# REQUIREMENT
Repeat only the stretch of lines below that runs from the line with "Given: Click the brown castle icon" through the line with "has height=768, width=768.", unaltered.

======== INPUT FOR THIS TASK ========

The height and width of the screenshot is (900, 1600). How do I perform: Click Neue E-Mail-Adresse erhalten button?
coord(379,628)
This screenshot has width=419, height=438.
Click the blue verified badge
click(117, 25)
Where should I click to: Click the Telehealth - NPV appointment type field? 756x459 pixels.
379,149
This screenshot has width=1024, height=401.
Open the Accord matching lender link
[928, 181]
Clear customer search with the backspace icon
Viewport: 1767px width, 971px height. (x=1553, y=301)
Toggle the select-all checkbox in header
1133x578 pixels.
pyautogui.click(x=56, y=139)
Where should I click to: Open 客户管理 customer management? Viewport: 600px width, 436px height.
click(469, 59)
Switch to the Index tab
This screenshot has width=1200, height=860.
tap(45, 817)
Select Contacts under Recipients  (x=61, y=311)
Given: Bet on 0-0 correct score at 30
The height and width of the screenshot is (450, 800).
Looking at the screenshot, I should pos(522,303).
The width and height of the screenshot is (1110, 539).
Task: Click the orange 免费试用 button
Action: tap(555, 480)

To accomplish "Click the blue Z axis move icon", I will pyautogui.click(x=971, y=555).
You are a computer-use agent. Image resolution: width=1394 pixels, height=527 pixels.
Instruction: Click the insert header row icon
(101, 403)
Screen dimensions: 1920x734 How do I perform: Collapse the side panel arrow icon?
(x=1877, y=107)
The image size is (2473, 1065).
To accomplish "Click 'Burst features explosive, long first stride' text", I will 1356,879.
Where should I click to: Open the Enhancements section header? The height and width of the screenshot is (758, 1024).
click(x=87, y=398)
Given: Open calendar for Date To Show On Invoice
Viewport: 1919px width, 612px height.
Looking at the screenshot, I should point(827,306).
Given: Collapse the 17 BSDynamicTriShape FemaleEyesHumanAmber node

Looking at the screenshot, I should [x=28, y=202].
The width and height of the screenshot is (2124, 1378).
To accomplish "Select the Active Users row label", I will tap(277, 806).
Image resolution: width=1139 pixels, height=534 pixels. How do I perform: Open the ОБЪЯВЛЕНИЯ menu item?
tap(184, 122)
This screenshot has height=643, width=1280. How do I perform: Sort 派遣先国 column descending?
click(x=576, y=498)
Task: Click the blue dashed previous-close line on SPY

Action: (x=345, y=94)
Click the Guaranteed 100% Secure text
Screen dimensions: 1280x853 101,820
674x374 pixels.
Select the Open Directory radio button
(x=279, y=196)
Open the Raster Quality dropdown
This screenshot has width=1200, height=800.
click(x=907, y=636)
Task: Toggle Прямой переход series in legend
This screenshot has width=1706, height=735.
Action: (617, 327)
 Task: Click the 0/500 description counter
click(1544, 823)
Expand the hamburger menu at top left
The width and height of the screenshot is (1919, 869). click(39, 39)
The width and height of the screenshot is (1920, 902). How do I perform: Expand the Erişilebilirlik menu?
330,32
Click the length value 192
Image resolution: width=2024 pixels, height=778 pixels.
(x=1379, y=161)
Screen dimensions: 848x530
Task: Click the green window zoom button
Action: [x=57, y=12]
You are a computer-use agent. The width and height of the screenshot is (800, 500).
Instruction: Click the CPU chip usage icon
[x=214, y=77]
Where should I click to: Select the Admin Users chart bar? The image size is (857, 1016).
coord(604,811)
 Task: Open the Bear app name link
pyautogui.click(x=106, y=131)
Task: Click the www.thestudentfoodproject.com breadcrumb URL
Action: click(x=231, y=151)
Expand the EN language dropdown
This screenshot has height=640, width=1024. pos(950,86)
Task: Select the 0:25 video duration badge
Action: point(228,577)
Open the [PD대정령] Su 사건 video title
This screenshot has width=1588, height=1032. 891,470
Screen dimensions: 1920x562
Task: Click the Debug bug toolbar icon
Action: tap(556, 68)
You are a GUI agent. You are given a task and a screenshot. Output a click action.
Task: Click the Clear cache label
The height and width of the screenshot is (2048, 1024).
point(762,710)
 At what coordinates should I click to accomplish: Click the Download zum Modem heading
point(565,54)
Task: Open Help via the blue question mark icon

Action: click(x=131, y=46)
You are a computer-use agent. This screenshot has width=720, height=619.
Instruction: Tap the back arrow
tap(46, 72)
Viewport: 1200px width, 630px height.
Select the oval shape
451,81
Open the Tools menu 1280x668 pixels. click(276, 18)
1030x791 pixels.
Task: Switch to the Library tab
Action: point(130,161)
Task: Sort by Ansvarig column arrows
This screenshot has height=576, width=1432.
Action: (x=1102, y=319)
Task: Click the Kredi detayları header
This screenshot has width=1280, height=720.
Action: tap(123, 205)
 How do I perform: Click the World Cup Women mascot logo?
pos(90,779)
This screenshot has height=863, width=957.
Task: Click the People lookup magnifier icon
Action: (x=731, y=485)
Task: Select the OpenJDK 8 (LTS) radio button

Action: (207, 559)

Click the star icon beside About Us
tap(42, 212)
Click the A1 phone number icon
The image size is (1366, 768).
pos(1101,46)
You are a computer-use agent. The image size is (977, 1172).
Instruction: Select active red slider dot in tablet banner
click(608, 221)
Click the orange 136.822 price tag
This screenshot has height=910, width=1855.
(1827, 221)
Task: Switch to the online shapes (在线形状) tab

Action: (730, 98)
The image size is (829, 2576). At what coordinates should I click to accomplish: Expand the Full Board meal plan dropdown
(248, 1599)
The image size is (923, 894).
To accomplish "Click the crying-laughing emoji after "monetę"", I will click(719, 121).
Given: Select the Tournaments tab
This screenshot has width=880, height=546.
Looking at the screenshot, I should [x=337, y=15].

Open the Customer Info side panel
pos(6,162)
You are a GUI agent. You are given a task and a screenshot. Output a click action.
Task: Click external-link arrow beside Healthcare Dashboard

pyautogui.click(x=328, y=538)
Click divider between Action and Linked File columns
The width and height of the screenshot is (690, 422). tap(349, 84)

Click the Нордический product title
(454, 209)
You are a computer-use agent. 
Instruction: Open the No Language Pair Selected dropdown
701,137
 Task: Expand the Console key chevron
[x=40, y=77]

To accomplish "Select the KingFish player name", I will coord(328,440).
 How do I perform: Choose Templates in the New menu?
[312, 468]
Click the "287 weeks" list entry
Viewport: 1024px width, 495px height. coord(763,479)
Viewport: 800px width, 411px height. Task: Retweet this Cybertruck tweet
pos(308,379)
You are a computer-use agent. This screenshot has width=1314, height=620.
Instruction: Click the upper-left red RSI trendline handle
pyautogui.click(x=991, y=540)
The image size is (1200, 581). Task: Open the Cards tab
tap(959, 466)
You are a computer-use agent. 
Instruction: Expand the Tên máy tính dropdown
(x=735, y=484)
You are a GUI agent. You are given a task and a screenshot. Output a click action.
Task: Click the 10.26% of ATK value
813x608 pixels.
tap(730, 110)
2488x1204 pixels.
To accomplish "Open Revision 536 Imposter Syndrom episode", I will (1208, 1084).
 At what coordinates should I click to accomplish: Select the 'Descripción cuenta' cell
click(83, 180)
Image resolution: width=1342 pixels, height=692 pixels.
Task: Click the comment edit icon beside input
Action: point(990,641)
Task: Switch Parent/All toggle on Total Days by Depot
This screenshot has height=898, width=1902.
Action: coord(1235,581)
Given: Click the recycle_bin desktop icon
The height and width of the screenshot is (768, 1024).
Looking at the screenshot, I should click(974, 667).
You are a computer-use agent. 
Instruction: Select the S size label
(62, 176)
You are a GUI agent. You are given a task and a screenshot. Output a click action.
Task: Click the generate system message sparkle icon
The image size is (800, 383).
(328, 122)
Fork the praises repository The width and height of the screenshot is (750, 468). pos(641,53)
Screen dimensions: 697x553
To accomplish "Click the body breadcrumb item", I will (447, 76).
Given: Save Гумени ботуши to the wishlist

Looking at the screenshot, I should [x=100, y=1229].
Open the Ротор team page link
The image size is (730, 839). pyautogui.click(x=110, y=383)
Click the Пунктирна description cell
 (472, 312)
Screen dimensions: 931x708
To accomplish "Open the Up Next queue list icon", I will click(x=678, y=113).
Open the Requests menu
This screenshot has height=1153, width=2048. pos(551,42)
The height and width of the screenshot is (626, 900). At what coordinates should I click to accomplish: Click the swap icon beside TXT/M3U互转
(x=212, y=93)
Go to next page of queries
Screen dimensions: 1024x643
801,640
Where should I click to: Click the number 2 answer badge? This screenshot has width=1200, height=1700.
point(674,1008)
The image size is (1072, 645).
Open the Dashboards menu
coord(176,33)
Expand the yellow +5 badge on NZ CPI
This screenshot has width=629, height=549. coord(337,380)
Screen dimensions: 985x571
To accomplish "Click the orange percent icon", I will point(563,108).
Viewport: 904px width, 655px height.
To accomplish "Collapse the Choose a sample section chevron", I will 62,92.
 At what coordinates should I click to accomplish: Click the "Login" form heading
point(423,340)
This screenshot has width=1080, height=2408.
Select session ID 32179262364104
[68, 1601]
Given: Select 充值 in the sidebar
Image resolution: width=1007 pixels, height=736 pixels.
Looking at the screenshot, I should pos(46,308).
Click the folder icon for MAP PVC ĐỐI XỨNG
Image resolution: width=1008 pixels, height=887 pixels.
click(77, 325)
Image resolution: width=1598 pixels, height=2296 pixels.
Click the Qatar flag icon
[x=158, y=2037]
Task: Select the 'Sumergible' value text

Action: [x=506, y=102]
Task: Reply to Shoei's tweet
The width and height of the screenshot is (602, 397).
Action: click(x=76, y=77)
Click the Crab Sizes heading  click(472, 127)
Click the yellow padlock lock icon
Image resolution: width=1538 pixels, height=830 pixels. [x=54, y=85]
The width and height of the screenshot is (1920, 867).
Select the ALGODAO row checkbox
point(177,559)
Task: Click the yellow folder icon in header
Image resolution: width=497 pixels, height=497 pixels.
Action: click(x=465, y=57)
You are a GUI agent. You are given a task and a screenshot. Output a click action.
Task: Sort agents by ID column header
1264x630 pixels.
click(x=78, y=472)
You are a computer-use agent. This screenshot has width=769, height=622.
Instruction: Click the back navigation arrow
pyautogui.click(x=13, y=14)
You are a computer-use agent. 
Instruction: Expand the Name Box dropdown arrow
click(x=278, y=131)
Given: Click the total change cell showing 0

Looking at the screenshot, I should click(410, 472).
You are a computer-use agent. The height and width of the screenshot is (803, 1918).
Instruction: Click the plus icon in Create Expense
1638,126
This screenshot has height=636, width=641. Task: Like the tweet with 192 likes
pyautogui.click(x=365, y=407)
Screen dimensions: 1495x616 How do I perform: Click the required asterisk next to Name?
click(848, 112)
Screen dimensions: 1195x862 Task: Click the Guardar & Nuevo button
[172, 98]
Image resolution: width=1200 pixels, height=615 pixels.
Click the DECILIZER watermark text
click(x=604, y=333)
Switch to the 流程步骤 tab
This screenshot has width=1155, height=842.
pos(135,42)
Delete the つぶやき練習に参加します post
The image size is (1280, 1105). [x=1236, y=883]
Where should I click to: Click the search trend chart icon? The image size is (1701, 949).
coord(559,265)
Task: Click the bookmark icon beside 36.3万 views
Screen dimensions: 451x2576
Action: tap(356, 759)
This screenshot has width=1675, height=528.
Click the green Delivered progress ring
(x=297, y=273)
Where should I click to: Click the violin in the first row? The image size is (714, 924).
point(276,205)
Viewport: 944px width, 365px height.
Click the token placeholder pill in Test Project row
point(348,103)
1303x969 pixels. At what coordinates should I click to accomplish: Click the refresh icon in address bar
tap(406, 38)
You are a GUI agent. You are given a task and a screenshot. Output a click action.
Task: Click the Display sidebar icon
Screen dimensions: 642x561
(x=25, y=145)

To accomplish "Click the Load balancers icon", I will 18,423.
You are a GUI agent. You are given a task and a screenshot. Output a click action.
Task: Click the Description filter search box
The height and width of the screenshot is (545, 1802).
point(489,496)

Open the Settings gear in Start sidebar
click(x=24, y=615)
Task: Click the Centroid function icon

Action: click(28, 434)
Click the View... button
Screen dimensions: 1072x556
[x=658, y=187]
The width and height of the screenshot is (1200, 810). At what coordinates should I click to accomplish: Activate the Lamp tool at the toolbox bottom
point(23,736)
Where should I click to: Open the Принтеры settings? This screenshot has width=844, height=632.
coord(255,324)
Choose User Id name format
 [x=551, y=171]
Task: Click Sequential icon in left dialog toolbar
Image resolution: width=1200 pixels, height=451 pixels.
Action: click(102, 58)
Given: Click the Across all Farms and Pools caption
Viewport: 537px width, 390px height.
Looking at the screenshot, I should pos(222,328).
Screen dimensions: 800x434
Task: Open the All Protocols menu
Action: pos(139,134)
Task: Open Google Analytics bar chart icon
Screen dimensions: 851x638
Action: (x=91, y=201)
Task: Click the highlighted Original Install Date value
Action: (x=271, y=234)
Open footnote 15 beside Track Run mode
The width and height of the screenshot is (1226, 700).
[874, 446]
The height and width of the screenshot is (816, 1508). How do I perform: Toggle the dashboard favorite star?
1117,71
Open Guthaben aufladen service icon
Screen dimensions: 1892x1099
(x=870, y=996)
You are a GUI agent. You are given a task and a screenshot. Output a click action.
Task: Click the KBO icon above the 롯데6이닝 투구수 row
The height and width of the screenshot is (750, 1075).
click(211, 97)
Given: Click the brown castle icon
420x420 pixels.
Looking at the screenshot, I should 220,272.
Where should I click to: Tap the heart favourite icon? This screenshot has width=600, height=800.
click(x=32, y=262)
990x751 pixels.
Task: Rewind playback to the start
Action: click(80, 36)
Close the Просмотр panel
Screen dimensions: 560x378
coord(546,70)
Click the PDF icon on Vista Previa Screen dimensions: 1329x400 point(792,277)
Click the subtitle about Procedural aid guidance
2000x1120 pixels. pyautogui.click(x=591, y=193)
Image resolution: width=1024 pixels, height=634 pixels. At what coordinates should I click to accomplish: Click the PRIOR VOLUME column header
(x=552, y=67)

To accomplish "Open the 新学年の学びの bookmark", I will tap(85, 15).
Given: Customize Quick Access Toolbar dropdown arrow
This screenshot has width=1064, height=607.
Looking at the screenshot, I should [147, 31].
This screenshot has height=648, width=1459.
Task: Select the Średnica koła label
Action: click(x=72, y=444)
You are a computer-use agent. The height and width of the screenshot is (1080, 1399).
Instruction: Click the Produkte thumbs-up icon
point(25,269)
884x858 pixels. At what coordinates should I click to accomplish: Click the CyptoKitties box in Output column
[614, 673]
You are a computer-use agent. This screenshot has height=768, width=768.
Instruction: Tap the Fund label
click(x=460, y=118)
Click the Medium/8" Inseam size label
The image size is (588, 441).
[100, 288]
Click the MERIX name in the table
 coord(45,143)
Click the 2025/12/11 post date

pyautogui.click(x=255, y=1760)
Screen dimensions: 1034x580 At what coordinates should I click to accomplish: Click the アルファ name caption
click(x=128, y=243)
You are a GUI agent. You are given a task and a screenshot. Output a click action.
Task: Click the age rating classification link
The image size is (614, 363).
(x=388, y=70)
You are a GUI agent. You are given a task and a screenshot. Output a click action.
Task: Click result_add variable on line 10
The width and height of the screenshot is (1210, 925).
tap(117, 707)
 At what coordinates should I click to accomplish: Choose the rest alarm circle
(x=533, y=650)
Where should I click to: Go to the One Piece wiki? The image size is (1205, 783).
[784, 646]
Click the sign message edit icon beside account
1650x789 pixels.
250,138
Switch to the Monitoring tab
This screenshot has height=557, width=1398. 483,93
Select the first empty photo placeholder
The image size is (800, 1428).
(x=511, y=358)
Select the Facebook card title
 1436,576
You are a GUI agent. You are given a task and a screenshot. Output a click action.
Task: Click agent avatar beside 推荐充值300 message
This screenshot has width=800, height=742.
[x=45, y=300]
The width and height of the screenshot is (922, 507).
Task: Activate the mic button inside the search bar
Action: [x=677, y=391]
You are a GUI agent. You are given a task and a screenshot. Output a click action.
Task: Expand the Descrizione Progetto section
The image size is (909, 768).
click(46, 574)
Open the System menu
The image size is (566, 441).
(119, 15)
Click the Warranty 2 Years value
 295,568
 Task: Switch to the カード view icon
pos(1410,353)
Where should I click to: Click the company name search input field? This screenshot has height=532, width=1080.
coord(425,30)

========

# TASK RESULT
Given: Click the brown castle icon
420x420 pixels.
Looking at the screenshot, I should 220,272.
Where should I click to: Tap the heart favourite icon? This screenshot has width=600, height=800.
click(x=32, y=262)
990x751 pixels.
Task: Rewind playback to the start
Action: click(80, 36)
Close the Просмотр panel
Screen dimensions: 560x378
coord(546,70)
Click the PDF icon on Vista Previa Screen dimensions: 1329x400 point(792,277)
Click the subtitle about Procedural aid guidance
2000x1120 pixels. pyautogui.click(x=591, y=193)
Image resolution: width=1024 pixels, height=634 pixels. At what coordinates should I click to accomplish: Click the PRIOR VOLUME column header
(x=552, y=67)

To accomplish "Open the 新学年の学びの bookmark", I will tap(85, 15).
Given: Customize Quick Access Toolbar dropdown arrow
This screenshot has width=1064, height=607.
Looking at the screenshot, I should [147, 31].
This screenshot has height=648, width=1459.
Task: Select the Średnica koła label
Action: click(x=72, y=444)
You are a computer-use agent. The height and width of the screenshot is (1080, 1399).
Instruction: Click the Produkte thumbs-up icon
point(25,269)
884x858 pixels. At what coordinates should I click to accomplish: Click the CyptoKitties box in Output column
[614, 673]
You are a computer-use agent. This screenshot has height=768, width=768.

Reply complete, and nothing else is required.